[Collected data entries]
◇ ◇ ◇ ◇
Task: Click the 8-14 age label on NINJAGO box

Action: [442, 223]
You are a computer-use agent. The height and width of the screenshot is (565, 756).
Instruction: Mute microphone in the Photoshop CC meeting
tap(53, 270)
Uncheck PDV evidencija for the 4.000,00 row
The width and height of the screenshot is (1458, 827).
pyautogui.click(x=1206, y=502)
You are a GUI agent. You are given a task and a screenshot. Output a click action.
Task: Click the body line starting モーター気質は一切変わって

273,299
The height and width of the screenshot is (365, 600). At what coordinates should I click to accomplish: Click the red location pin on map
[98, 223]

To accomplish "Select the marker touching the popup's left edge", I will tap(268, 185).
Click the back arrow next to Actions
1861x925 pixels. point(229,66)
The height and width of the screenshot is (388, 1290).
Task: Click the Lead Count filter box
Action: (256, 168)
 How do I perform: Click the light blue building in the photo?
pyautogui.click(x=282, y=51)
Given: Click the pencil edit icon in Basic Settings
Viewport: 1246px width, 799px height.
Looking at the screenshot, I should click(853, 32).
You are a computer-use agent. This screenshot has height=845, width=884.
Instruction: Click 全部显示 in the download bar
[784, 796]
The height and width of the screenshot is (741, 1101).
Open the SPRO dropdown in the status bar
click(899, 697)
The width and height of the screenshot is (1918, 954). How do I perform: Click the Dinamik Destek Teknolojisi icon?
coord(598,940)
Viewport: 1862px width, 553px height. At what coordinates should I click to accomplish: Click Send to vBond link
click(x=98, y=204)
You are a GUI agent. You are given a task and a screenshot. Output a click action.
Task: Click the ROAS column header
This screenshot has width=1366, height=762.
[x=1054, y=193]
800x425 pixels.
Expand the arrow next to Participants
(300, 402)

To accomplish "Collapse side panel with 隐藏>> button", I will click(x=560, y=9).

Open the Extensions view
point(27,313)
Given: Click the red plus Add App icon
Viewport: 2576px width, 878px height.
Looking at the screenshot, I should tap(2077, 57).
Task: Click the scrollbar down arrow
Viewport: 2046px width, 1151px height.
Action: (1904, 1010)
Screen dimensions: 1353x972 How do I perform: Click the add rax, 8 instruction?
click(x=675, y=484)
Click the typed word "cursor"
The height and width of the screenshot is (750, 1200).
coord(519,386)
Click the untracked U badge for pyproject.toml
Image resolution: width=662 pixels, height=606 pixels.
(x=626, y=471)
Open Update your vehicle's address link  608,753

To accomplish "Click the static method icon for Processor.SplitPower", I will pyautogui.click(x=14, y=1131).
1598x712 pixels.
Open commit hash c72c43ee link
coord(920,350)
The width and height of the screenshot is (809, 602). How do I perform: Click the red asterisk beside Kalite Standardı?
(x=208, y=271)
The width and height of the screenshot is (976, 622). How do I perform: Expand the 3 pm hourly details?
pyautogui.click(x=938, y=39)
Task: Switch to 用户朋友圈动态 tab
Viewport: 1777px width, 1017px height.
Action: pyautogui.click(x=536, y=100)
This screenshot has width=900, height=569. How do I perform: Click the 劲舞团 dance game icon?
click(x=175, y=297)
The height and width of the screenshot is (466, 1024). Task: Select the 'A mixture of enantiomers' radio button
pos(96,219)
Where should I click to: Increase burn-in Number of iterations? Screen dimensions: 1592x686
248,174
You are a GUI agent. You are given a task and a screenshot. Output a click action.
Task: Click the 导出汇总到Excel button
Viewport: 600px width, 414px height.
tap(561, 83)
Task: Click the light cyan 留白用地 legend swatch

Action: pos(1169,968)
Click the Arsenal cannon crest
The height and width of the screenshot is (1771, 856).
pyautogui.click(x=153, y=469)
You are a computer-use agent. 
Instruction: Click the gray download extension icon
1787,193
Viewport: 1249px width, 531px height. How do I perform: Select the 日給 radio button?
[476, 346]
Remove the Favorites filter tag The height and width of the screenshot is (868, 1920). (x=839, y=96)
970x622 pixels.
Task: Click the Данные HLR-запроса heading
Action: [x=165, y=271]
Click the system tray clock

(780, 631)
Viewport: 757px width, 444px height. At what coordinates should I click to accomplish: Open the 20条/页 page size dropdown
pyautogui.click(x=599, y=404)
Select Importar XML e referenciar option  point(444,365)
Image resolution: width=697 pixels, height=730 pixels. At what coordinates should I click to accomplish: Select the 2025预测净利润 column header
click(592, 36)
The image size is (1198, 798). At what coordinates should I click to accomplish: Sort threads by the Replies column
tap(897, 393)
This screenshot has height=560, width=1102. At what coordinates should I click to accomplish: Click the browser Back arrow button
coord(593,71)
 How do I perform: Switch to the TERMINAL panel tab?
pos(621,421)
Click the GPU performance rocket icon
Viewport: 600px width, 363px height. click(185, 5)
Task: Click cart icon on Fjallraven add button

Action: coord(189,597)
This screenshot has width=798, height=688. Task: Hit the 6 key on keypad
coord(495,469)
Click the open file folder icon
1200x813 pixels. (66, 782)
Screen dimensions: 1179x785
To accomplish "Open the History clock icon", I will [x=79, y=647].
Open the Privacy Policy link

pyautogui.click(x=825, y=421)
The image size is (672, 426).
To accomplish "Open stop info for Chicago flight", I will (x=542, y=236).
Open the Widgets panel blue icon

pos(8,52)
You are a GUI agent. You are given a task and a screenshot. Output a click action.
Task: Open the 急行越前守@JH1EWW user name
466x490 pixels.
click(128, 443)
◇ ◇ ◇ ◇
§ TASK OBJECTIVE
When you reach the end of the data above, set it all down again unchanged.

§ OUTPUT OF THE TASK
Task: Click the 8-14 age label on NINJAGO box

Action: [442, 223]
You are a computer-use agent. The height and width of the screenshot is (565, 756).
Instruction: Mute microphone in the Photoshop CC meeting
tap(53, 270)
Uncheck PDV evidencija for the 4.000,00 row
The width and height of the screenshot is (1458, 827).
pyautogui.click(x=1206, y=502)
You are a GUI agent. You are given a task and a screenshot. Output a click action.
Task: Click the body line starting モーター気質は一切変わって

273,299
The height and width of the screenshot is (365, 600). At what coordinates should I click to accomplish: Click the red location pin on map
[98, 223]

To accomplish "Select the marker touching the popup's left edge", I will tap(268, 185).
Click the back arrow next to Actions
1861x925 pixels. point(229,66)
The height and width of the screenshot is (388, 1290).
Task: Click the Lead Count filter box
Action: (256, 168)
 How do I perform: Click the light blue building in the photo?
pyautogui.click(x=282, y=51)
Given: Click the pencil edit icon in Basic Settings
Viewport: 1246px width, 799px height.
Looking at the screenshot, I should click(853, 32).
You are a computer-use agent. This screenshot has height=845, width=884.
Instruction: Click 全部显示 in the download bar
[784, 796]
The height and width of the screenshot is (741, 1101).
Open the SPRO dropdown in the status bar
click(899, 697)
The width and height of the screenshot is (1918, 954). How do I perform: Click the Dinamik Destek Teknolojisi icon?
coord(598,940)
Viewport: 1862px width, 553px height. At what coordinates should I click to accomplish: Click Send to vBond link
click(x=98, y=204)
You are a GUI agent. You are given a task and a screenshot. Output a click action.
Task: Click the ROAS column header
This screenshot has width=1366, height=762.
[x=1054, y=193]
800x425 pixels.
Expand the arrow next to Participants
(300, 402)

To accomplish "Collapse side panel with 隐藏>> button", I will click(x=560, y=9).

Open the Extensions view
point(27,313)
Given: Click the red plus Add App icon
Viewport: 2576px width, 878px height.
Looking at the screenshot, I should tap(2077, 57).
Task: Click the scrollbar down arrow
Viewport: 2046px width, 1151px height.
Action: (1904, 1010)
Screen dimensions: 1353x972 How do I perform: Click the add rax, 8 instruction?
click(x=675, y=484)
Click the typed word "cursor"
The height and width of the screenshot is (750, 1200).
coord(519,386)
Click the untracked U badge for pyproject.toml
Image resolution: width=662 pixels, height=606 pixels.
(x=626, y=471)
Open Update your vehicle's address link  608,753

To accomplish "Click the static method icon for Processor.SplitPower", I will pyautogui.click(x=14, y=1131).
1598x712 pixels.
Open commit hash c72c43ee link
coord(920,350)
The width and height of the screenshot is (809, 602). How do I perform: Click the red asterisk beside Kalite Standardı?
(x=208, y=271)
The width and height of the screenshot is (976, 622). How do I perform: Expand the 3 pm hourly details?
pyautogui.click(x=938, y=39)
Task: Switch to 用户朋友圈动态 tab
Viewport: 1777px width, 1017px height.
Action: pyautogui.click(x=536, y=100)
This screenshot has width=900, height=569. How do I perform: Click the 劲舞团 dance game icon?
click(x=175, y=297)
The height and width of the screenshot is (466, 1024). Task: Select the 'A mixture of enantiomers' radio button
pos(96,219)
Where should I click to: Increase burn-in Number of iterations? Screen dimensions: 1592x686
248,174
You are a GUI agent. You are given a task and a screenshot. Output a click action.
Task: Click the 导出汇总到Excel button
Viewport: 600px width, 414px height.
tap(561, 83)
Task: Click the light cyan 留白用地 legend swatch

Action: pos(1169,968)
Click the Arsenal cannon crest
The height and width of the screenshot is (1771, 856).
pyautogui.click(x=153, y=469)
You are a computer-use agent. 
Instruction: Click the gray download extension icon
1787,193
Viewport: 1249px width, 531px height. How do I perform: Select the 日給 radio button?
[476, 346]
Remove the Favorites filter tag The height and width of the screenshot is (868, 1920). (x=839, y=96)
970x622 pixels.
Task: Click the Данные HLR-запроса heading
Action: [x=165, y=271]
Click the system tray clock

(780, 631)
Viewport: 757px width, 444px height. At what coordinates should I click to accomplish: Open the 20条/页 page size dropdown
pyautogui.click(x=599, y=404)
Select Importar XML e referenciar option  point(444,365)
Image resolution: width=697 pixels, height=730 pixels. At what coordinates should I click to accomplish: Select the 2025预测净利润 column header
click(592, 36)
The image size is (1198, 798). At what coordinates should I click to accomplish: Sort threads by the Replies column
tap(897, 393)
This screenshot has height=560, width=1102. At what coordinates should I click to accomplish: Click the browser Back arrow button
coord(593,71)
 How do I perform: Switch to the TERMINAL panel tab?
pos(621,421)
Click the GPU performance rocket icon
Viewport: 600px width, 363px height. click(185, 5)
Task: Click cart icon on Fjallraven add button

Action: coord(189,597)
This screenshot has width=798, height=688. Task: Hit the 6 key on keypad
coord(495,469)
Click the open file folder icon
1200x813 pixels. (66, 782)
Screen dimensions: 1179x785
To accomplish "Open the History clock icon", I will [x=79, y=647].
Open the Privacy Policy link

pyautogui.click(x=825, y=421)
The image size is (672, 426).
To accomplish "Open stop info for Chicago flight", I will (x=542, y=236).
Open the Widgets panel blue icon

pos(8,52)
You are a GUI agent. You are given a task and a screenshot. Output a click action.
Task: Open the 急行越前守@JH1EWW user name
466x490 pixels.
click(128, 443)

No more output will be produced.